Econometrics and Free Software by Bruno Rodrigues.
RSS feed for blog post updates.
Follow me on Mastodon, twitter, or check out my Github.
Check out my package that adds logging to R functions, {chronicler}.
Or read my free ebooks, to learn some R and build reproducible analytical pipelines..
You can also watch my youtube channel or find the slides to the talks I've given here.
Buy me a coffee, my kids don't let me sleep.

Graphical User Interfaces were a mistake but you can still make things right

R

Some weeks ago I tweeted this:

you might think that I tweeted this as an unfunny joke, but it’s not. GUIs were one of the worst things to happen for statisticians.
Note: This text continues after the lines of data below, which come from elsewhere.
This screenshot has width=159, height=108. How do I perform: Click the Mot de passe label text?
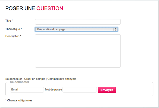pos(53,90)
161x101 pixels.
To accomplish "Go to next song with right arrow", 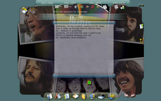I will pos(98,7).
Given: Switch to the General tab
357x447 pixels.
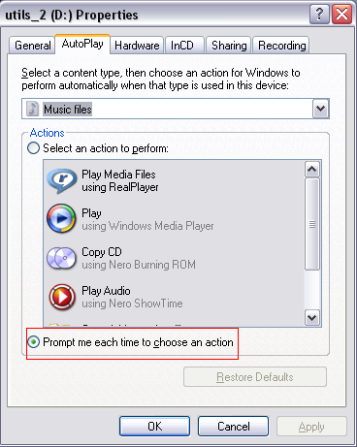Looking at the screenshot, I should 32,46.
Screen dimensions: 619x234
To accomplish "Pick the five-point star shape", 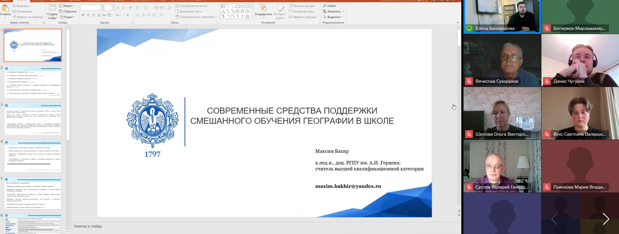I will (247, 16).
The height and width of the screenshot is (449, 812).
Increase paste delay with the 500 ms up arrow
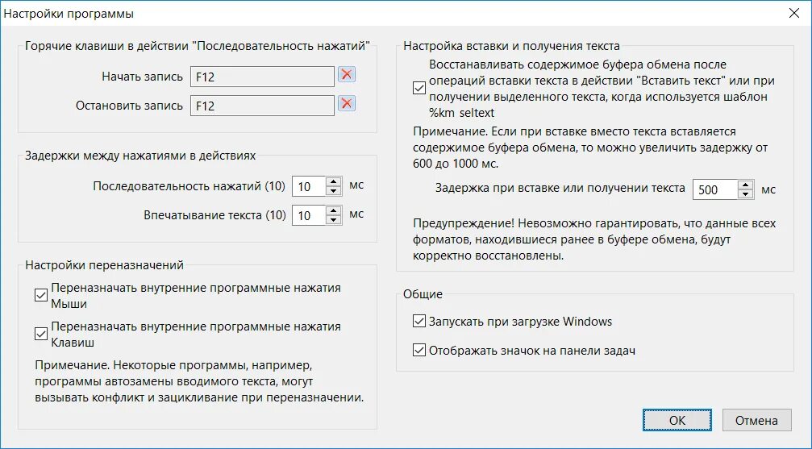pos(746,185)
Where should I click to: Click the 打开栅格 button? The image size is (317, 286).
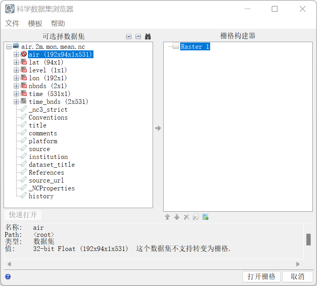[x=261, y=276]
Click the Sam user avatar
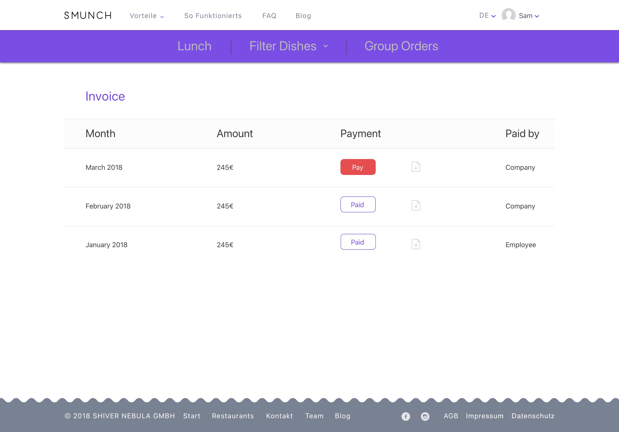Viewport: 619px width, 432px height. pyautogui.click(x=508, y=15)
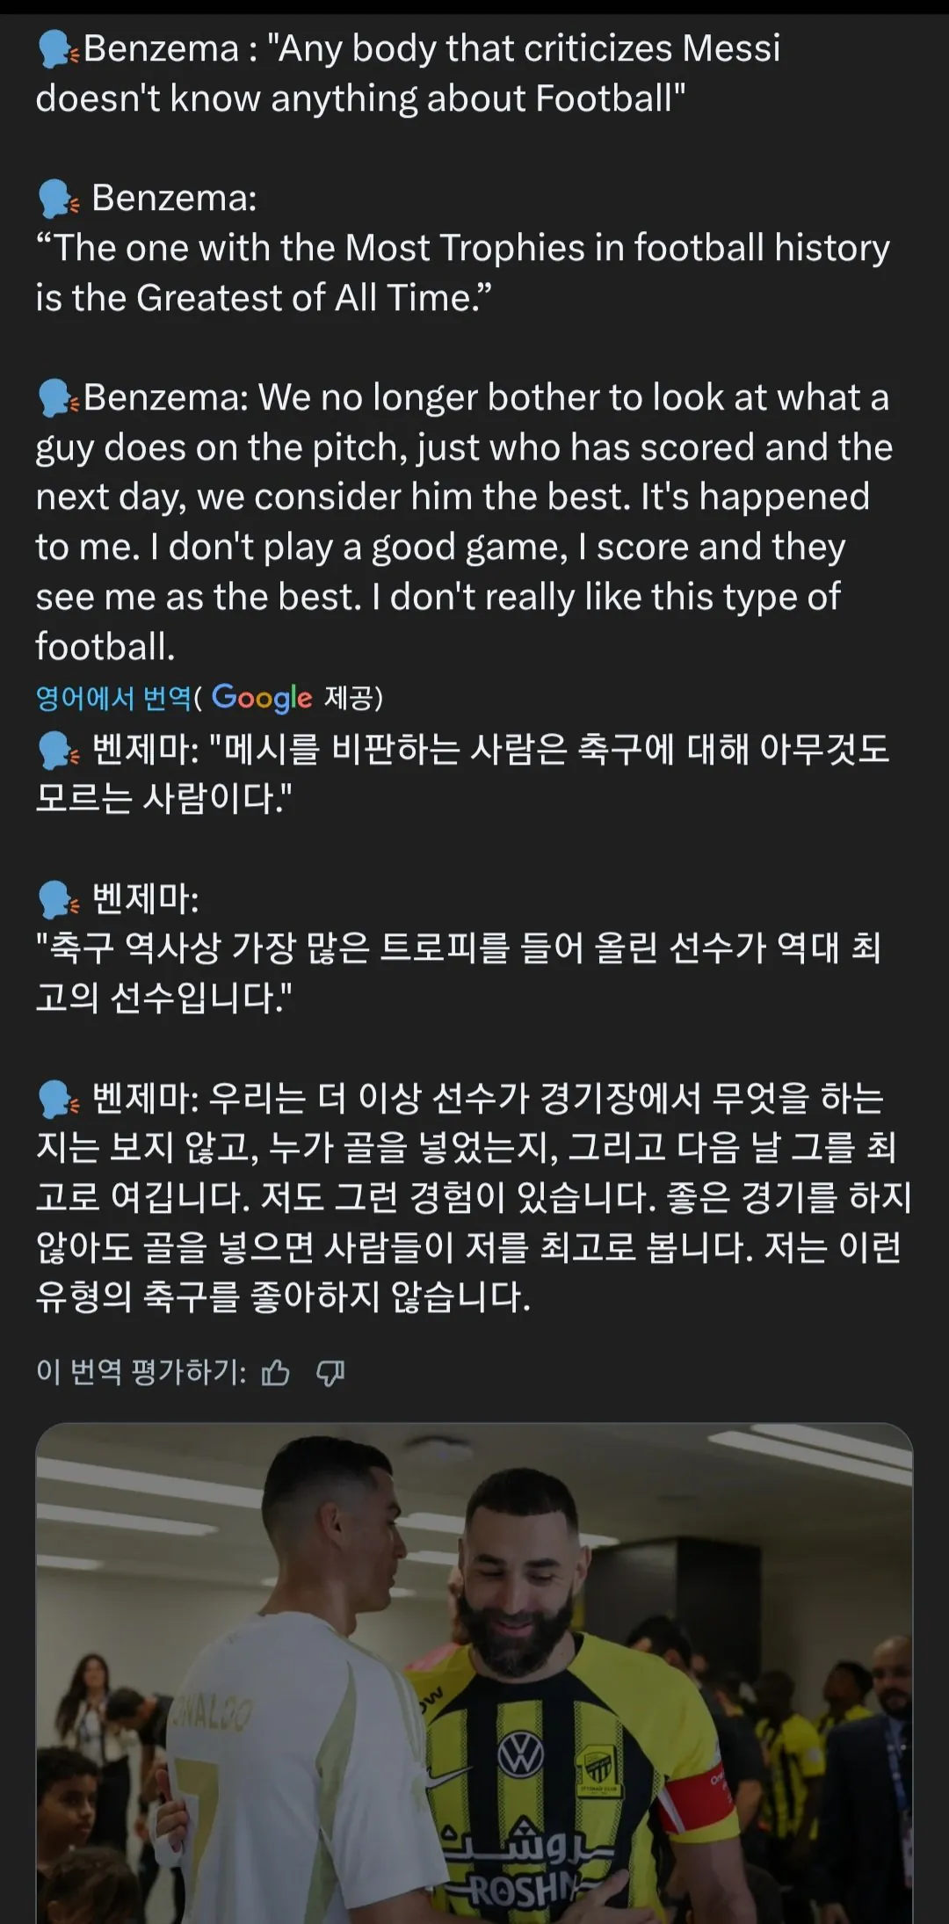
Task: Click the Volkswagen logo on the striped jersey
Action: 520,1754
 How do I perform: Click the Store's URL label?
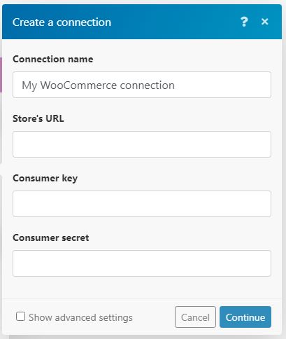point(38,118)
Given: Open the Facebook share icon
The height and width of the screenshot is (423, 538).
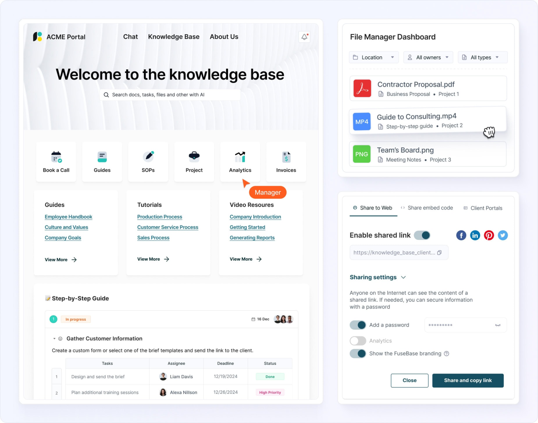Looking at the screenshot, I should coord(461,235).
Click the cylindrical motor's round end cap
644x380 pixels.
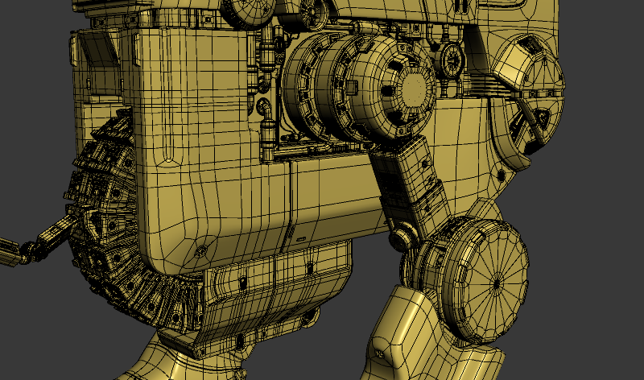coord(413,87)
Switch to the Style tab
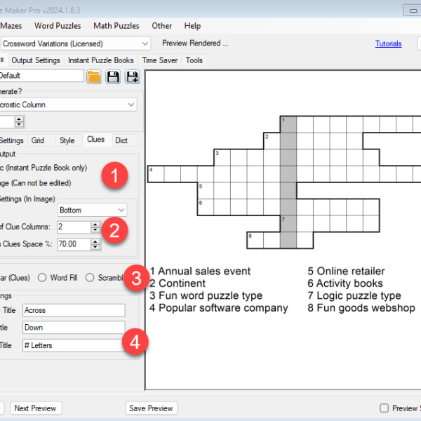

Clickable interfaces for data analysis is probably one of the greatest source of mistakes and errors in data processing, very likely costing many millions to companies worldwide and is a source of constant embarassment when mistakes happen which cost the reputation, and money, of institutions or people.

Remember the infamous Excel mistake by Reinhard and Rogoff? If you don’t know what I’m talking about, you can get up to speed by reading this. I think the most interesting sentence is this:

The most serious was that, in their Excel spreadsheet, Reinhart and Rogoff had not selected the entire row when averaging growth figures: they omitted data from Australia, Austria, Belgium, Canada and Denmark.

This is a typical mistake that happens when a mouse is used to select data in a GUI, instead of typing whatever you need in a scripting language. Many other mistakes like that happen, and they remain hidden, potentially for years, or go unreported.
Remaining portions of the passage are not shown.